## Task prompt
List every investigator named in the project description below.

## Text section
┏━━

Innovative approaches to identifying regional responses of biodiversity to climate change.

November 2010 to November 2013.

ARC Linkage Project LP100200080

Investigators Dr Daniel Ramp, Dr David Warton, Dr Kim Jenkins, Dr Mick Ashcroft, Dr Patrick Driver and Dr John Gollan.

Partners include the Australian Museum, the NSW Department of Environment, Climate Change and Water, and the Central West Catchment Management Authority.

Summary

Australia is facing a biodiversity extinction crisis that is likely to be exacerbated by climate change. Existing models of climate at regional scales require significant advancement, not only to better understand impacts on biodiversity, but also to assist with decision making and adaptation strategies. We will produce innovative and robust climate maps that are at a scale that is relevant for regional management, enabling us to predict how management actions interact with climate change to affect climate and biodiversity. We innovatively identify climate refugia and quantify the effectiveness of existing processes of conservation decision making. It engages the community in climate science and provides considerable scientific training.

┗━━

## Given entries
┏━━

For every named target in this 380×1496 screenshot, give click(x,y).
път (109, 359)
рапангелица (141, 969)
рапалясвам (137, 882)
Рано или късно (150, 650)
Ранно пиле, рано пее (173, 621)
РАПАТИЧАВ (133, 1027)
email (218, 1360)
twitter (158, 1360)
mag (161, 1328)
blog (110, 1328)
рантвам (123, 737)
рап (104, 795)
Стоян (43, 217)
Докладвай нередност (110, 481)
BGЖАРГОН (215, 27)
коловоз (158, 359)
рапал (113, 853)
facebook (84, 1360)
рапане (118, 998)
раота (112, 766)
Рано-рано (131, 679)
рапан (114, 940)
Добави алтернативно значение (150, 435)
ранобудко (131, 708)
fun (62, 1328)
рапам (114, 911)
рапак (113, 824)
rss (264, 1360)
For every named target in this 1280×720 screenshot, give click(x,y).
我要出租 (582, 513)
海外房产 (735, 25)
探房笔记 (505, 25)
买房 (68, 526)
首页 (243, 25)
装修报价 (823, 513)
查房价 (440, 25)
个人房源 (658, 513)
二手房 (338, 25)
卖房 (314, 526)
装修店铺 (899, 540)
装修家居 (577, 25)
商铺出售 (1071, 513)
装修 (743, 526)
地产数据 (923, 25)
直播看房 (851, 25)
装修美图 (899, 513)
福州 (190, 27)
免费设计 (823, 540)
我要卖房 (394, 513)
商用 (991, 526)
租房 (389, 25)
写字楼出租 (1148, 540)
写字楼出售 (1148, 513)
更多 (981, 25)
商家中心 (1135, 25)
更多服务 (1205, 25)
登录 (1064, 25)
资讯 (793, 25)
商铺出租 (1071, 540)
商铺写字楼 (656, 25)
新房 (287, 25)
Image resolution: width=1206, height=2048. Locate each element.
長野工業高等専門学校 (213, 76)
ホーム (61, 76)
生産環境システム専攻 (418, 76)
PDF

┗━━

## Solution to the exercise
Dr Daniel Ramp, Dr David Warton, Dr Kim Jenkins, Dr Mick Ashcroft, Dr Patrick Driver, Dr John Gollan